La procédure a interrompu les débats en cours sur le budget de l'Etat mais n'empêche pas l'examen du projet de loi de financement de la Sécurité sociale (PLFSS) pour 2023.
Et les échanges ont très mal débuté pour l'exécutif: la première partie, pour approuver les comptes 2021, a d'abord été rejetée par 98 voix contre 72.
Le ministre des Comptes publics, Gabriel Attal, s'est aussitôt élevé contre une "opposition pavlovienne" aux projets de budgets et des "postures".
"(Vous) surjouez l'indignation peut-être pour donner des raisons" au 49.3, a rétorqué la cheffe des députés RN, Marine Le Pen.
Puis l'article 3, portant sur l'exercice 2022, a été sensiblement réécrit par l'adoption d'un amendement du député PCF Pierre Dharréville, qui prévoit de "réaffecter à l'assurance maladie les dépenses engagées pendant la pandémie", plutôt que de les faire peser "sur la dette sociale".
"On envoie une facture de 18 milliards d'euros aux générations futures", a tancé Gabriel Attal.

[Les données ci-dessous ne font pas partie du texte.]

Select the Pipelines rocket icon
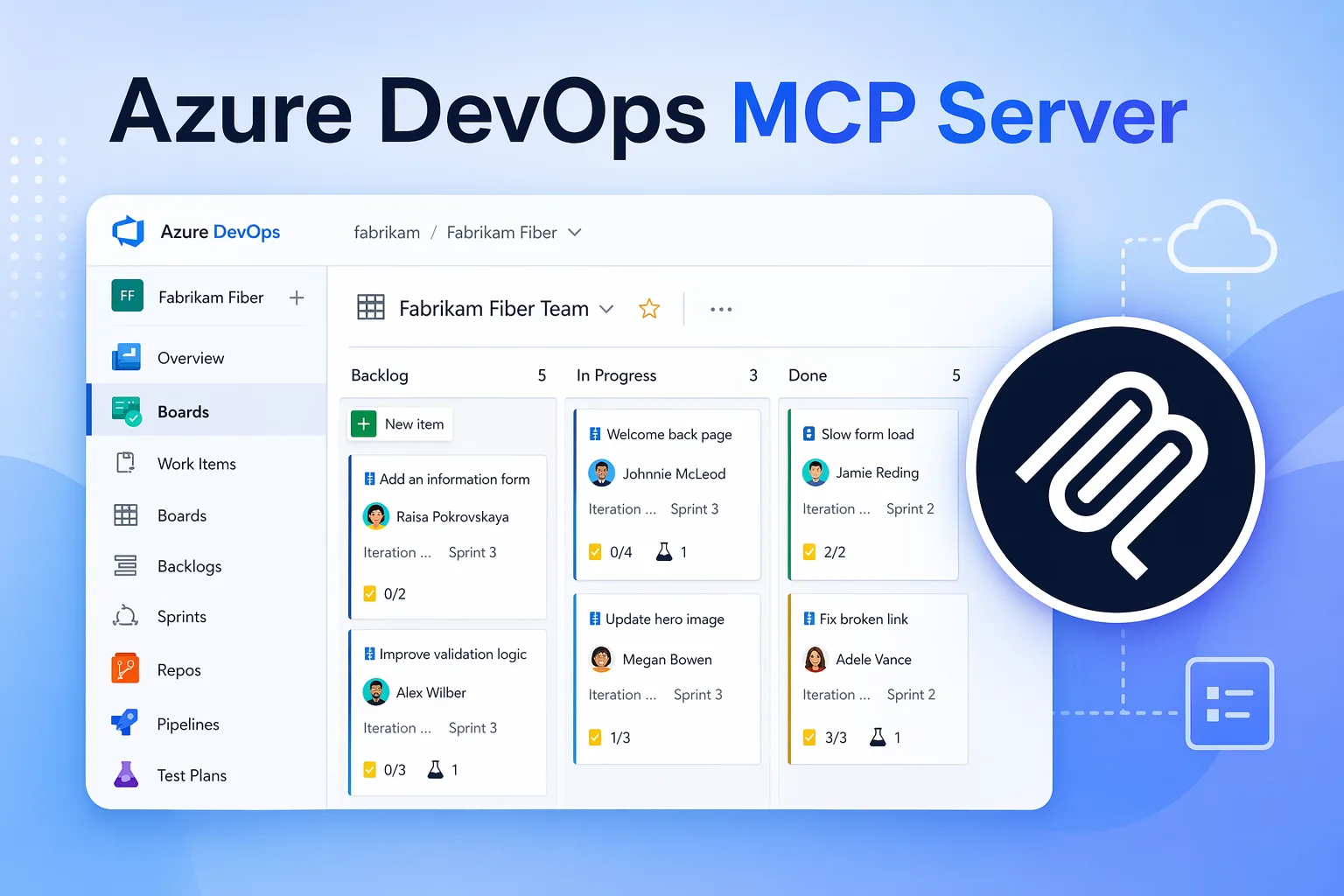The image size is (1344, 896). 125,723
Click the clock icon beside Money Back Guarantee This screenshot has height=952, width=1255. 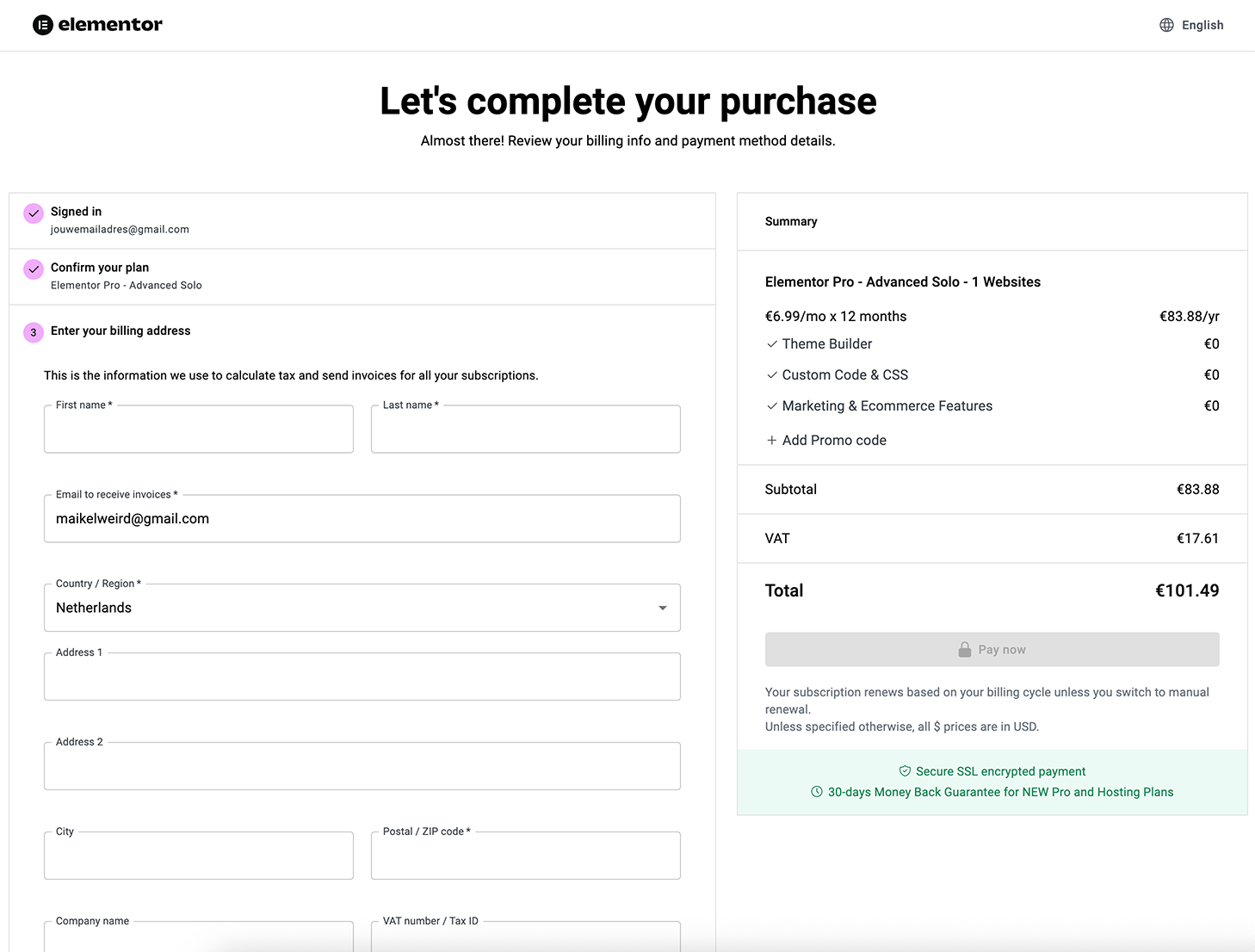817,792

La majorité s'est opposé au vote de l'article. Mais il a été adopté avec les voix de la Nupes et d'une partie du RN (111 pour, 87 contre).
Ces débats déjà très vifs pourraient vite être interrompus par un nouveau 49.3, qui serait actionné avant la fin de semaine sur la partie recettes du budget.

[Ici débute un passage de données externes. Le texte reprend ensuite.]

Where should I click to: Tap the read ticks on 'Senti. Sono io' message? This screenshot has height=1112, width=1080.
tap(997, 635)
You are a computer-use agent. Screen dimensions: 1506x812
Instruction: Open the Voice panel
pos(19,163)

Plusieurs responsables de la majorité le souhaitent. La Nupes et le Rassemblement national préparent déjà en réponse de nouvelles motions de censure, selon des sources parlementaires.
La présidente de l'Assemblée, Yaël Braun-Pivet (Renaissance), a demandé au gouvernement de "laisser le temps au débat".

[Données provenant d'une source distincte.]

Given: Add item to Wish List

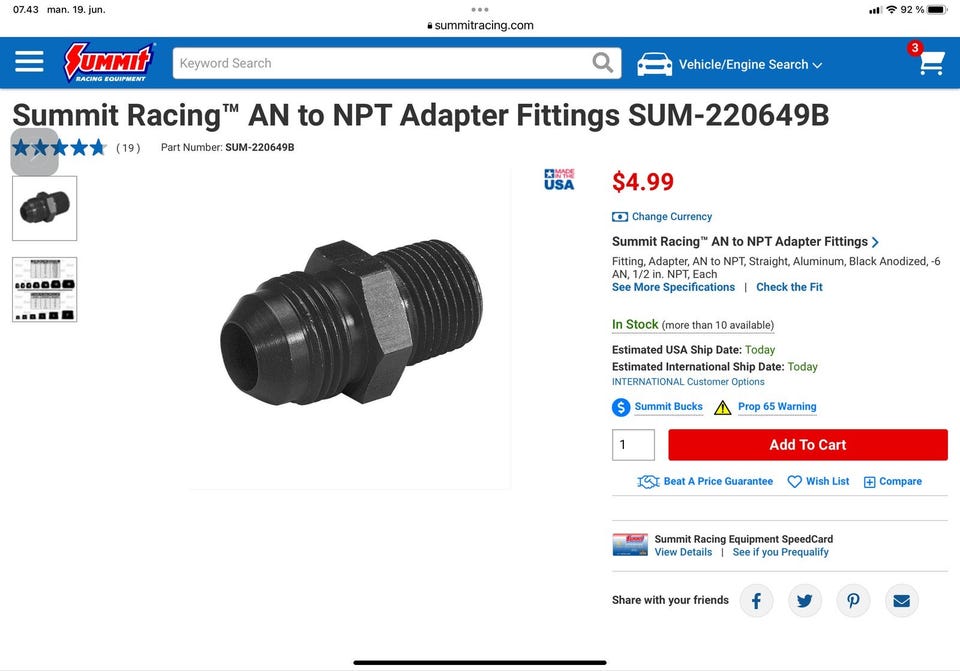Looking at the screenshot, I should click(x=818, y=482).
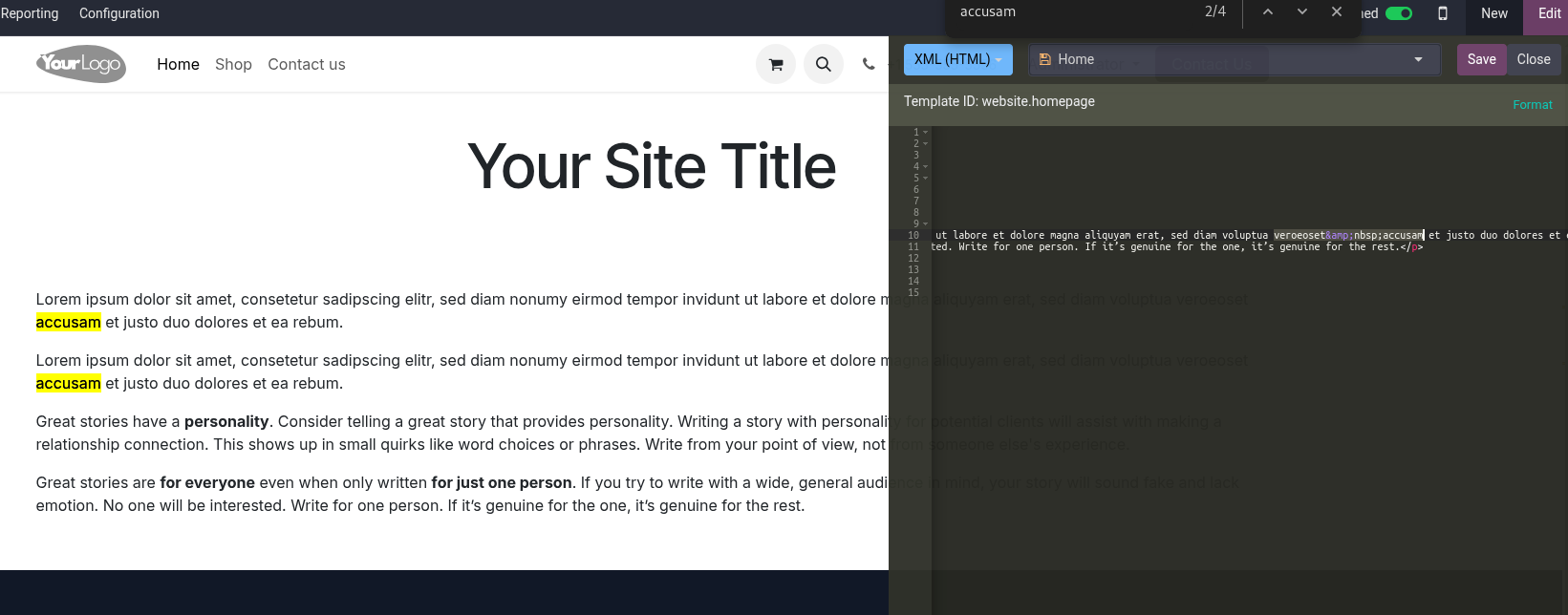Jump to previous search match arrow
Screen dimensions: 1568x615
click(x=1268, y=12)
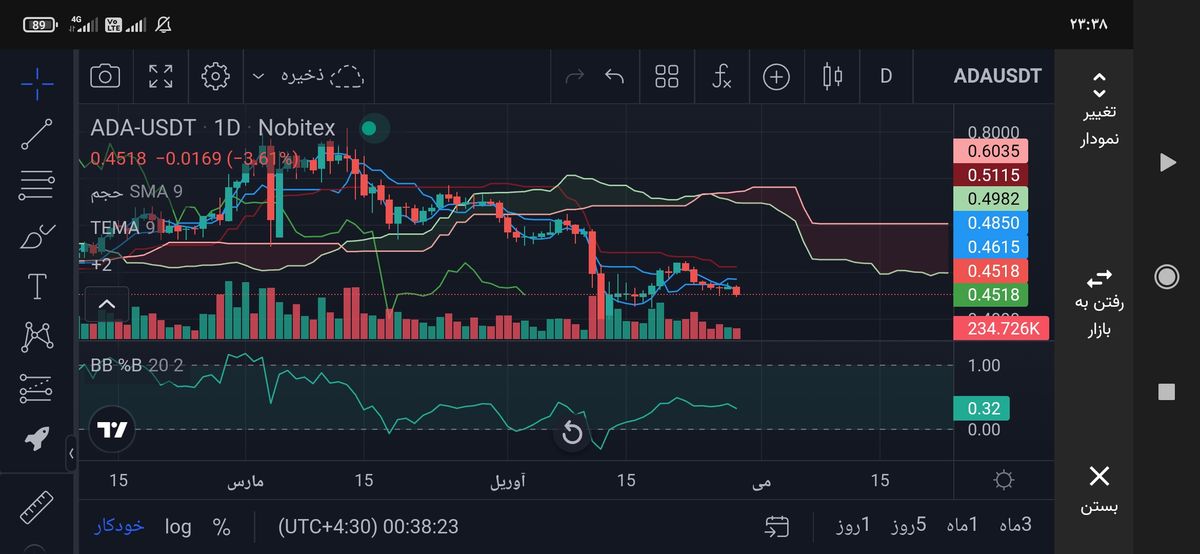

S'il n'est finalement pas prévu d'amendement réformant les retraites - piste élyséenne qui avait suscité l'ire de l'opposition et le malaise d'une partie de la majorité -, l'examen s'annonce très difficile pour l'exécutif.
Les députés ont déposé plus de 3.000 amendements qui, sur le papier, doivent être examinés jusqu'au 26 octobre.
- "Manque d'investissements" -
Le PLFSS anticipe une forte baisse du déficit à 6,8 milliards en 2023 (17,8 milliards cette année), reposant sur une fonte spectaculaire de la facture Covid.
Il projette des économies de 1,1 milliard d'euros sur le remboursement des médicaments et 250 millions sur les laboratoires d'analyses notamment.
Le projet de loi prévoit d'améliorer la prévention, avec des rendez-vous aux âges clés de la vie, et de réformer la formation des médecins généralistes en ajoutant une quatrième année avec des stages "en priorité" dans les déserts médicaux.
Il entend accroître la lutte contre les "abus" d'arrêts de travail prescrits lors de téléconsultations.
Le ministre a annoncé un amendement afin que les allocations hors retraites ne puissent plus être versées à partir de 2024 sur des comptes bancaires non-européens.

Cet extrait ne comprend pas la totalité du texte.